Objective: To assess the clinical spectrum of ataxia-telangiectasia (A-T) in adults, with a focus on movement disorders.
Methods: A total of 14 consecutive adults with A-T were included at 2 tertiary adult movement disorders centers and compared to 53 typical patients with A-T. Clinical evaluation, neurophysiologic and video-oculographic recording, imaging, laboratory investigations, and ATM analysis were performed.
Results: In comparison with typical A-T cases, our patients demonstrated later mean age at onset (6.1 vs 2.5 years, p < 0.0001), later loss of walking ability (p = 0.003), and longer survival (p = 0.0039). The presenting feature was ataxia in 71% and dysarthria and dystonia in 14% each. All patients displayed movement disorders, among which dystonia and subcortical myoclonus were the most common (86%), followed by tremor (43%). Video-oculographic recordings revealed mostly dysmetric saccades and 46% of patients had normal latencies (i.e., no oculomotor apraxia) and velocities. The α-fetoprotein (AFP) level was normal in 7%, chromosomal instability was found in 29% (vs 100% of typical patients, p = 0.0006), and immunoglobulin deficiency was found in 29% (vs 69%, p = 0.057). All patients exhibited 2 ATM mutations, including at least 1 missense mutation in 79% of them (vs 36%, p = 0.0067).
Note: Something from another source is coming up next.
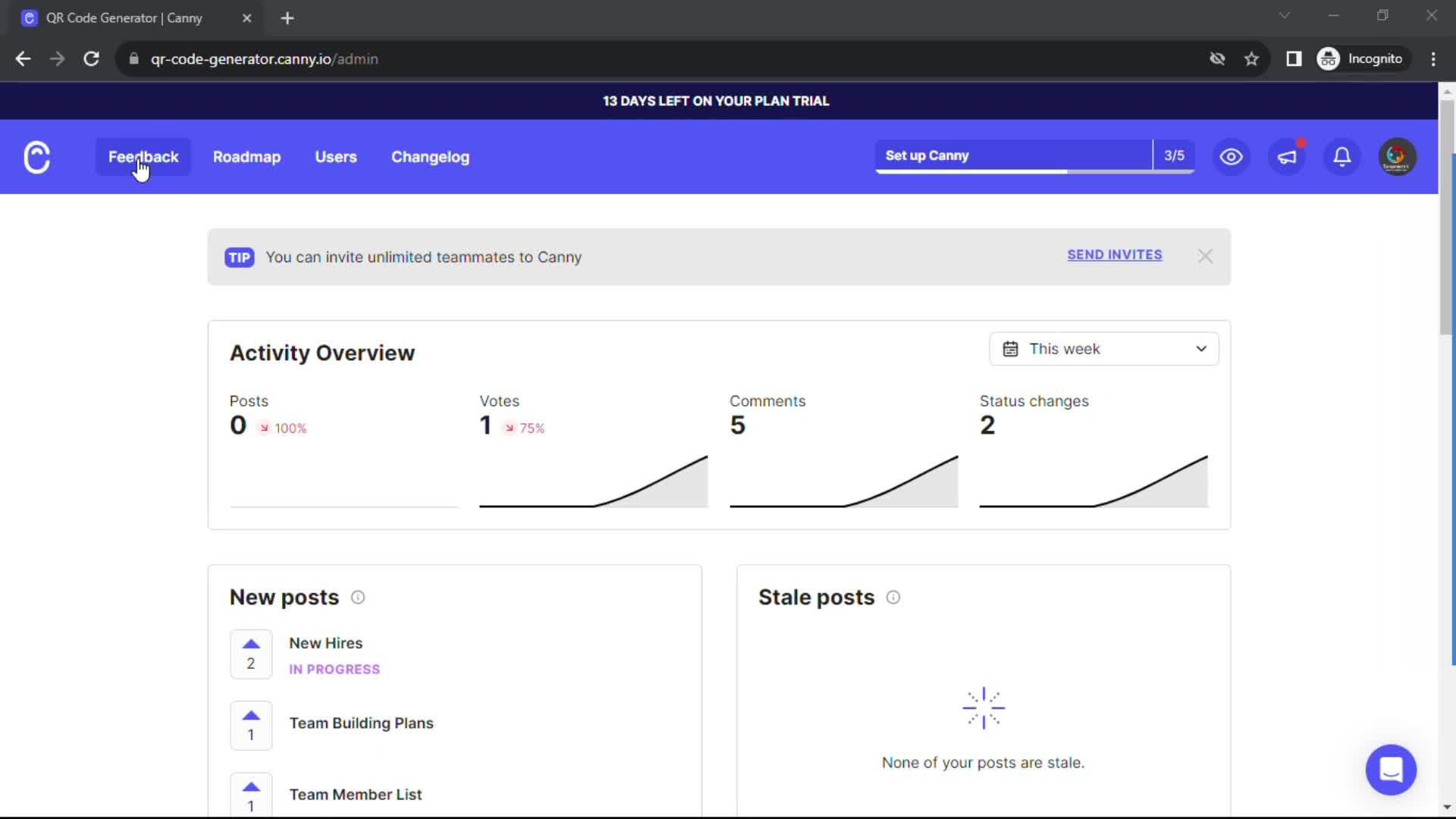Viewport: 1456px width, 819px height.
Task: Open notifications with the bell icon
Action: (x=1341, y=156)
Conclusion: There is great variability of phenotype and severity in A-T, including a wide spectrum of movement disorders. Karyotype and repeated AFP level assessments should be performed in adults with unexplained movement disorders as valuable clues towards the diagnosis. In case of a compatible phenotype, A-T should be considered even if age at onset is late and progression is slow.
© 2014 American Academy of Neurology.